So remember that post where I was scared to plant garlic for fear of failure?
…….well the fear is still there, BUT so is the garlic!
I’m so excited I could pinch myself. However, I still keep in the back of my mind that nothing is guaranteed. Like a few years ago when Chad was growing a melon he was really looking forward to trying called “American Melon”. They were supposed to taste like a pineapple. We were really excited when we saw an abundance of them growing. And then…….disaster struck a few weeks later. When then melons were about half grown they were all of a sudden covered with mold and then rotted. Oh the sadness. It was most likely because we had a super wet year, but honestly that’s just a shot in the dark.
Luckily for me, garlic is like a beast. Pests are really not a concern. It loves the cold. The only thing you really have to worry about with garlic is the potential for a fungus called “white rot” to take hold and destroy your garlic bed …….forever.

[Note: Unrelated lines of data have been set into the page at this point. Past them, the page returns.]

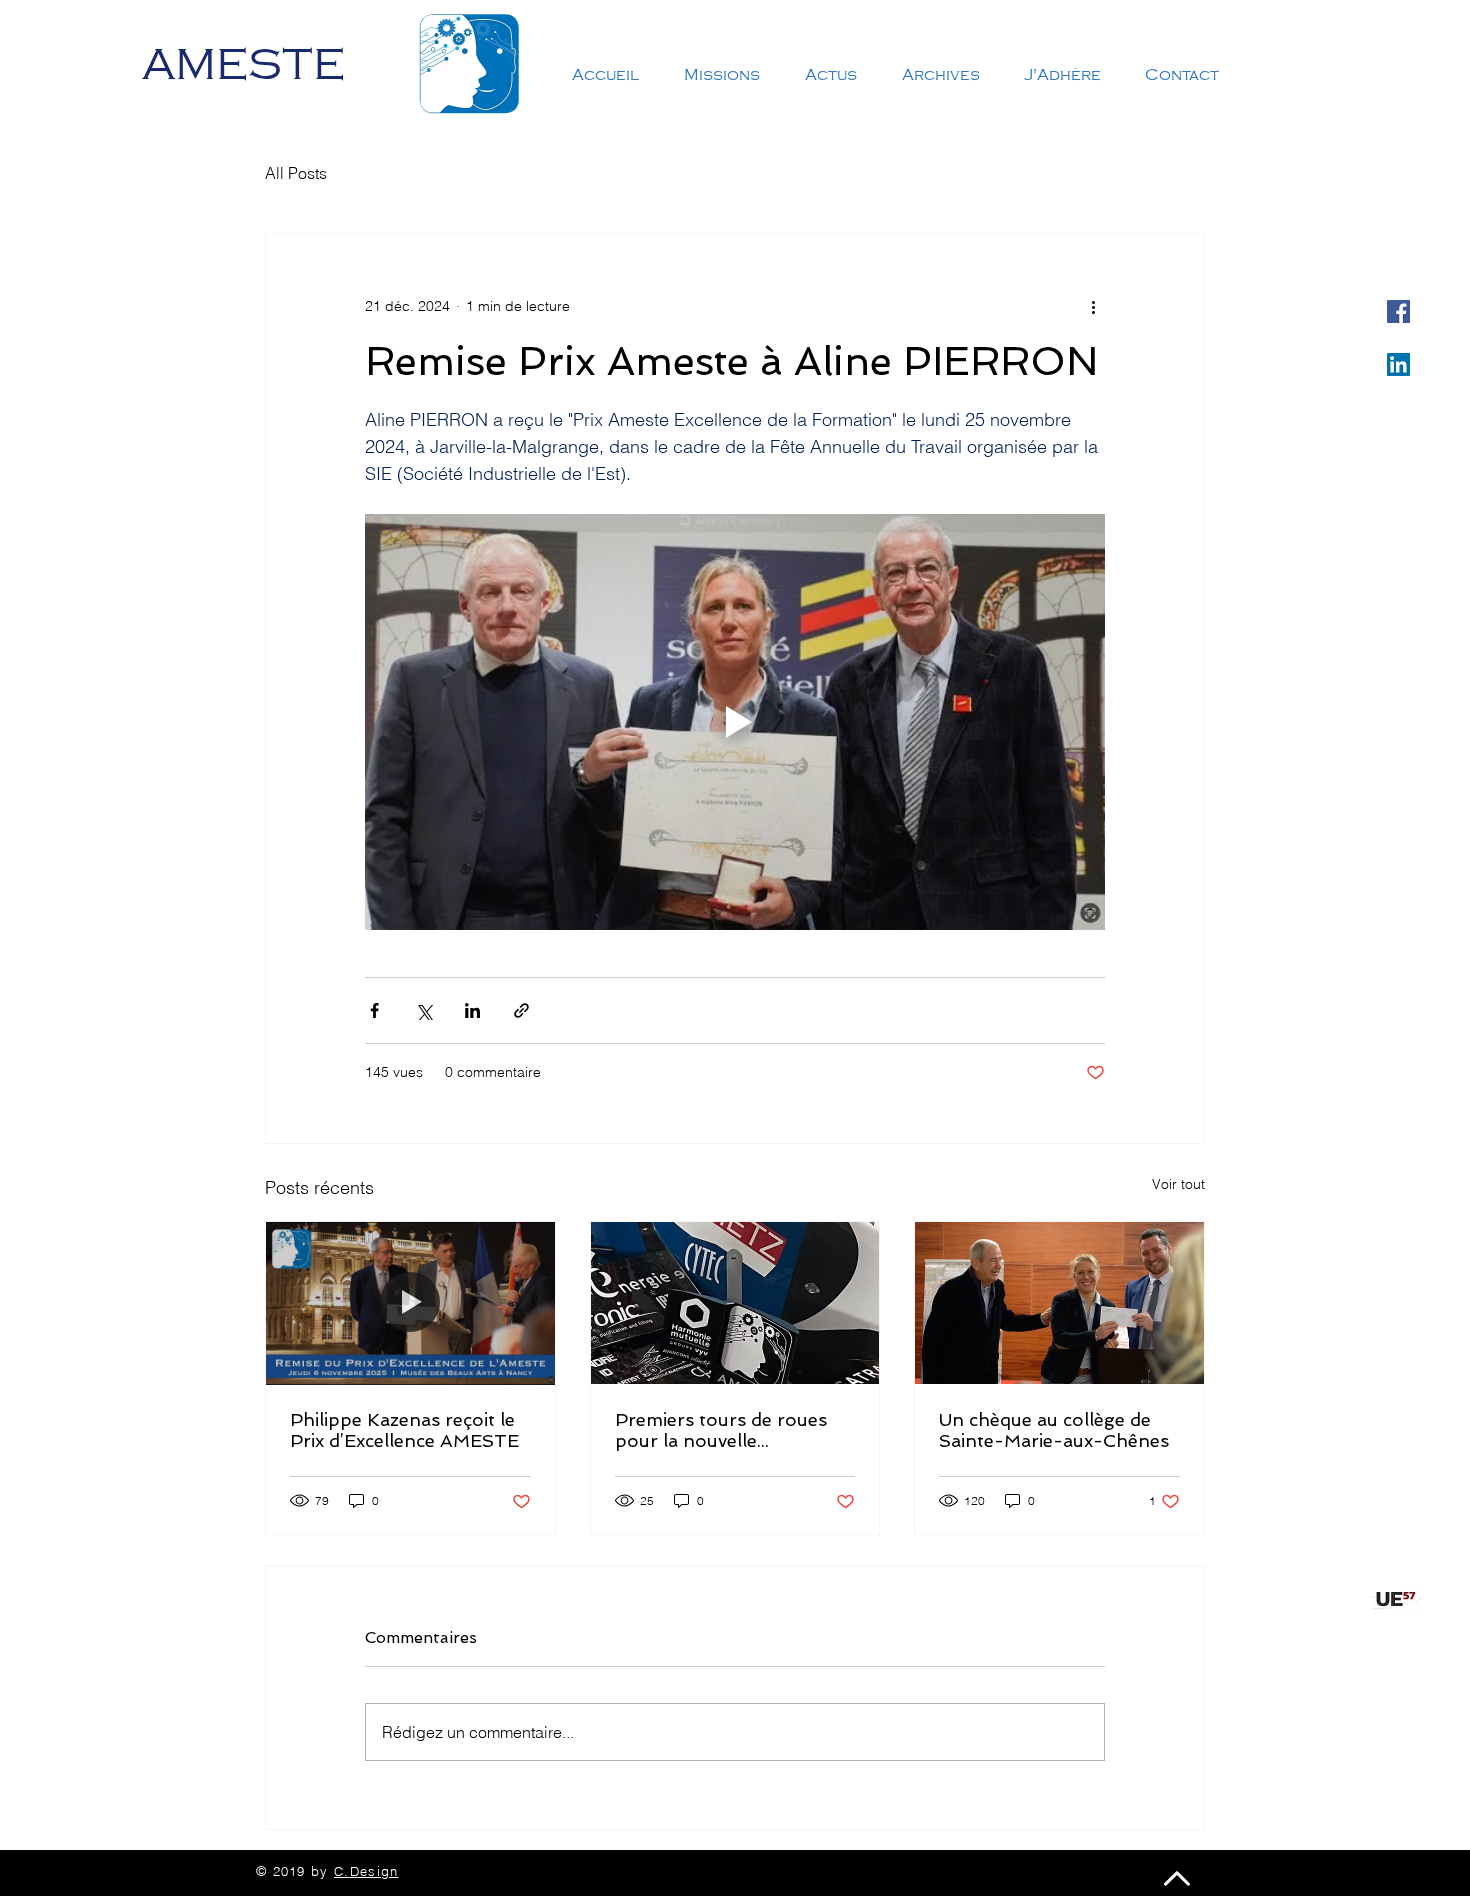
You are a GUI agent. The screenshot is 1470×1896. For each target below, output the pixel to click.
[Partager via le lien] (521, 1010)
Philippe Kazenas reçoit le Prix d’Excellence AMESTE (404, 1430)
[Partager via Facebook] (374, 1010)
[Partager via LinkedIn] (472, 1010)
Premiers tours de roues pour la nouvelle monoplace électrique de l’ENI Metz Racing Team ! (725, 1430)
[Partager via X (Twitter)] (423, 1010)
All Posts (296, 173)
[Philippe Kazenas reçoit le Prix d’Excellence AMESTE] (410, 1303)
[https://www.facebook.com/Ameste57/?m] (1398, 311)
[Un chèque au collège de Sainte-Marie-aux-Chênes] (1059, 1303)
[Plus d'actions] (1093, 306)
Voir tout (1178, 1184)
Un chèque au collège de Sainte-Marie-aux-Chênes (1054, 1430)
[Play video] (735, 722)
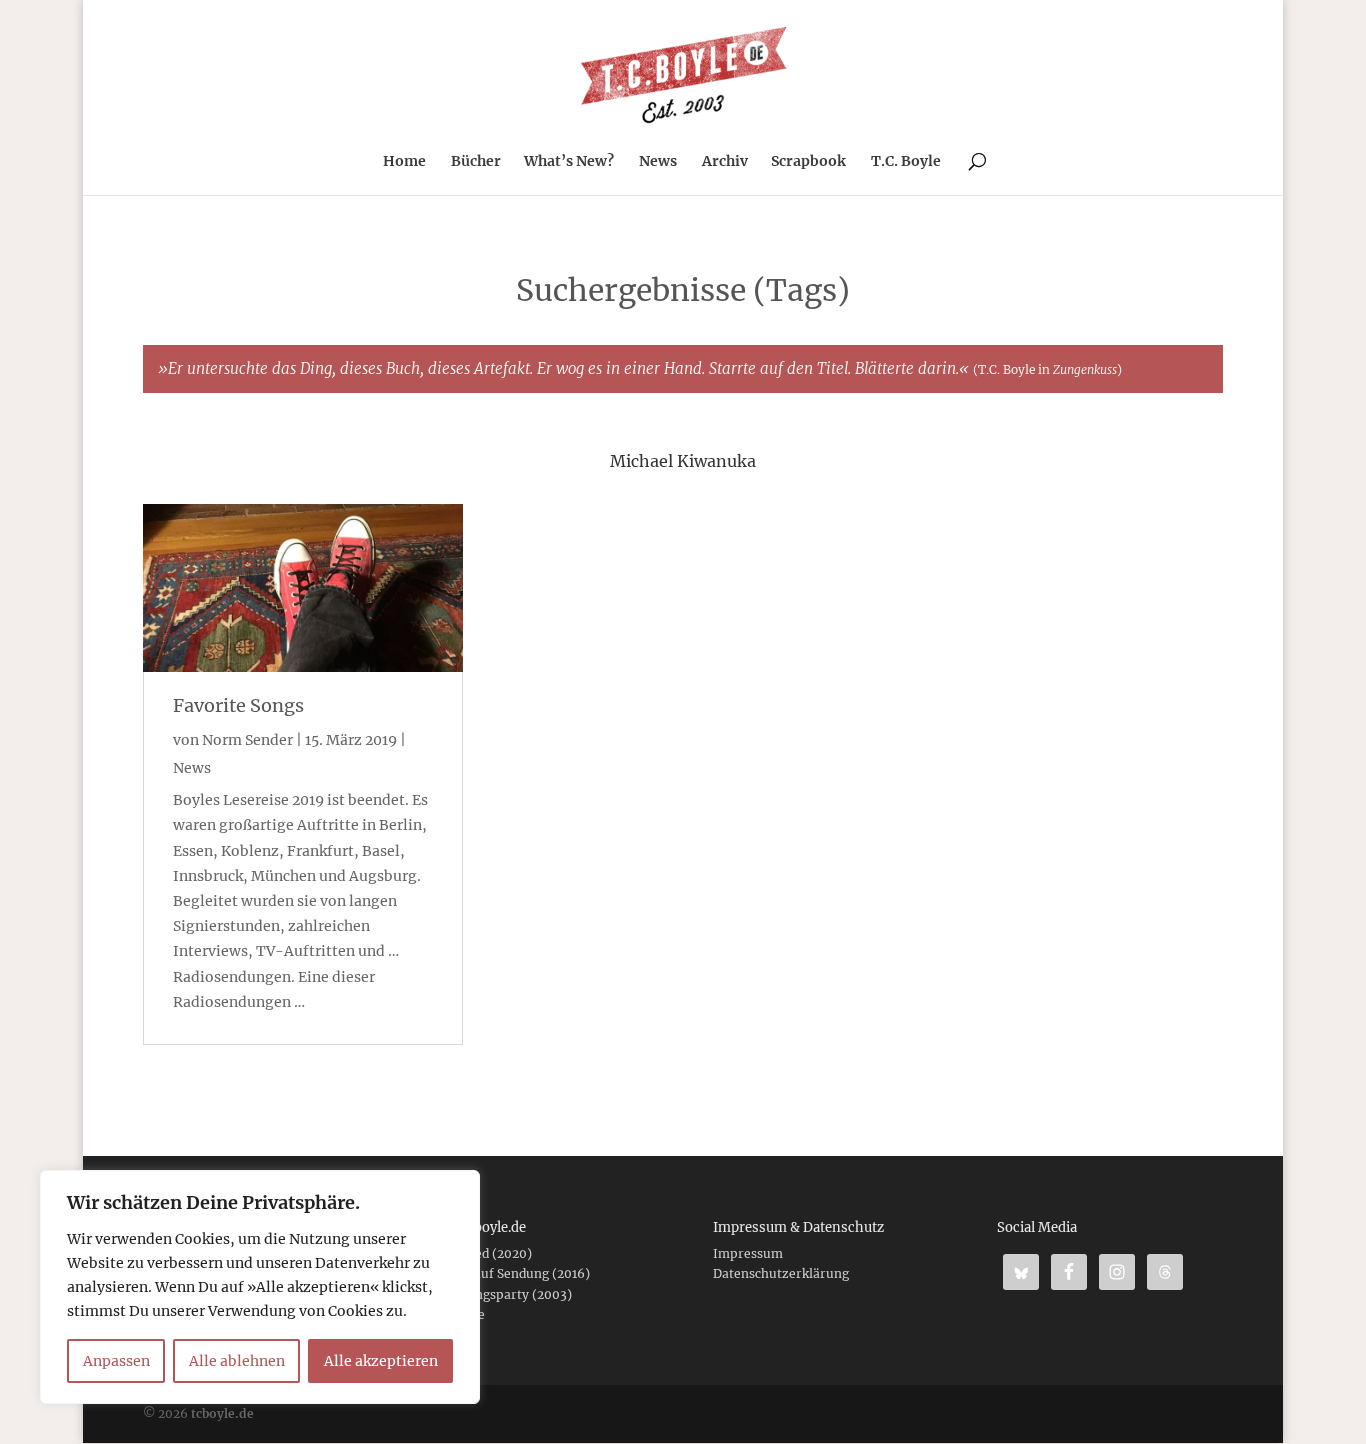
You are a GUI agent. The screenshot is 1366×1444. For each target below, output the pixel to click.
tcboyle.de (222, 1413)
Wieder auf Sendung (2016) (509, 1273)
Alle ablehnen (237, 1361)
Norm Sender (247, 740)
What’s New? (569, 162)
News (658, 162)
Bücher (476, 162)
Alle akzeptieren (381, 1361)
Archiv (725, 162)
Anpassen (116, 1361)
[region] (260, 1287)
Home (404, 162)
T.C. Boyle (906, 162)
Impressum (748, 1253)
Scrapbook (808, 162)
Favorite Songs (238, 705)
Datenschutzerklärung (781, 1273)
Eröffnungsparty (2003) (500, 1294)
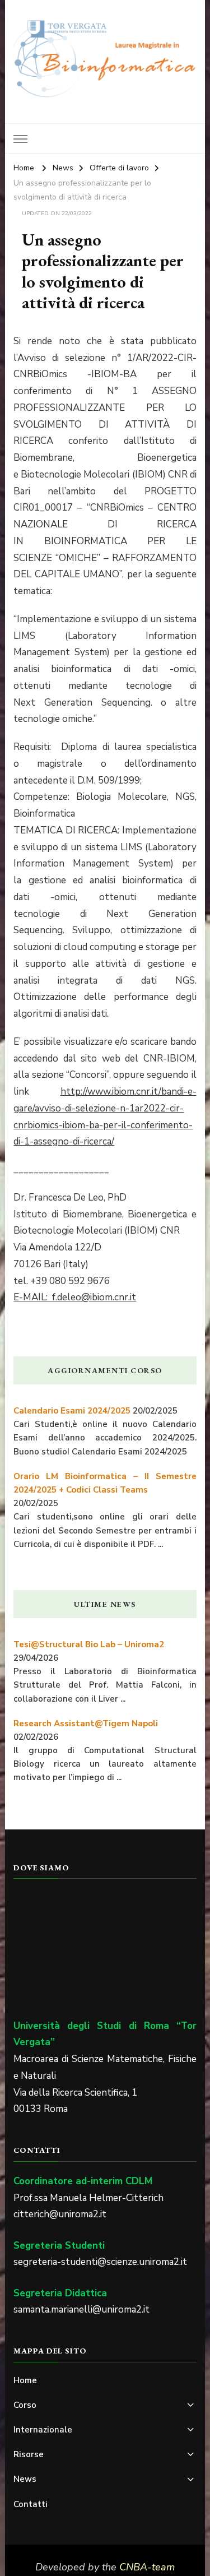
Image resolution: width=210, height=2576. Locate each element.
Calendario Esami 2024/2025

No. Really. Literally forever. Once white rot has hit your garlic bed you shouldn’t plant it there again. I read one report that said it can lay dormant in the soil for 40 years. How is that even fair??? So really I’m not even going to think about white rot lest I lose sleep over something that I can’t control. So onward garlic goodness. And since the 50 heads of garlic are rockin it, why not try and grow some more?
Like 200+ plants more.
I know. I went a little overboard.
But I love to feed people, so if this whole cockamamie idea works and you live close we can probably work out a trade. Like you watch my children for 15 minutes per garlic head… what’s the math on that???
250 garlic x 15 mins = 3,750 mins ÷ 60 mins = 62.5 hr ÷24 hrs = 2.6 days.
On second thought, I may need to go plant some more garlic…….
I digress….There is somewhat conflicting information out there as to when you should plant garlic, some say two weeks before the last frost and others say after the frost. So we are testing both. Depending on how the hammer falls we may have feast or famine.